Council failed to carry out “intelligence led” condition inspections
A local Council has been sentenced after a brick boundary wall (part-owned by the Council) collapsed and seriously injured a six-year-old girl in August 2016.
Basildon Crown Court heard how the wall spanning the back of two houses collapsed onto the girl during a family barbecue. She was placed in an induced coma after sustaining serious and life-threatening injuries.
She was in intensive care for 7 days and in hospital for 10 days and still suffers some physical and emotional problems.
Low frequency high consequence event
HSE investigators found the council failed to take any action after receiving concerns about the condition of the wall from tenants, two years prior to the incident.

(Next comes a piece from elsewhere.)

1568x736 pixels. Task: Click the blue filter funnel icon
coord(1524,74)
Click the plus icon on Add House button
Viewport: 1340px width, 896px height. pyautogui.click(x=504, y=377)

Wider concerns about the poor condition of brick walls in the vicinity, including council-owned walls, were not passed to building control or the Council inspection teams.
The council failed to implement a system of intelligence-led inspection, maintenance and repair, to adequately identify and remedy the risks of collapses to boundary walls, both owned solely by the Council, or jointly with private residents.
- Basildon Borough Council – of The Basildon Centre, St Martins Square, Basildon, Essex pleaded guilty to breaching Section 3(1) of the Health and Safety at Work Act 1974 and was fined £133,333 and ordered to pay costs of £21,419.55.
Speaking after the case, HSE inspector Tania van Rixtel said:“This was a wholly avoidable incident which could easily have been fatal.
If Basildon Borough Council had properly recorded residents’ concerns about the state of the walls, then a suitably qualified individual could have been engaged to identify the level of risk and instigated the required remedial action.
Despite the low frequency of wall collapses, they are high consequence events requiring those with the responsibility for structural safety to take proactive measures to ensure that boundary walls and other structures are safely maintained.”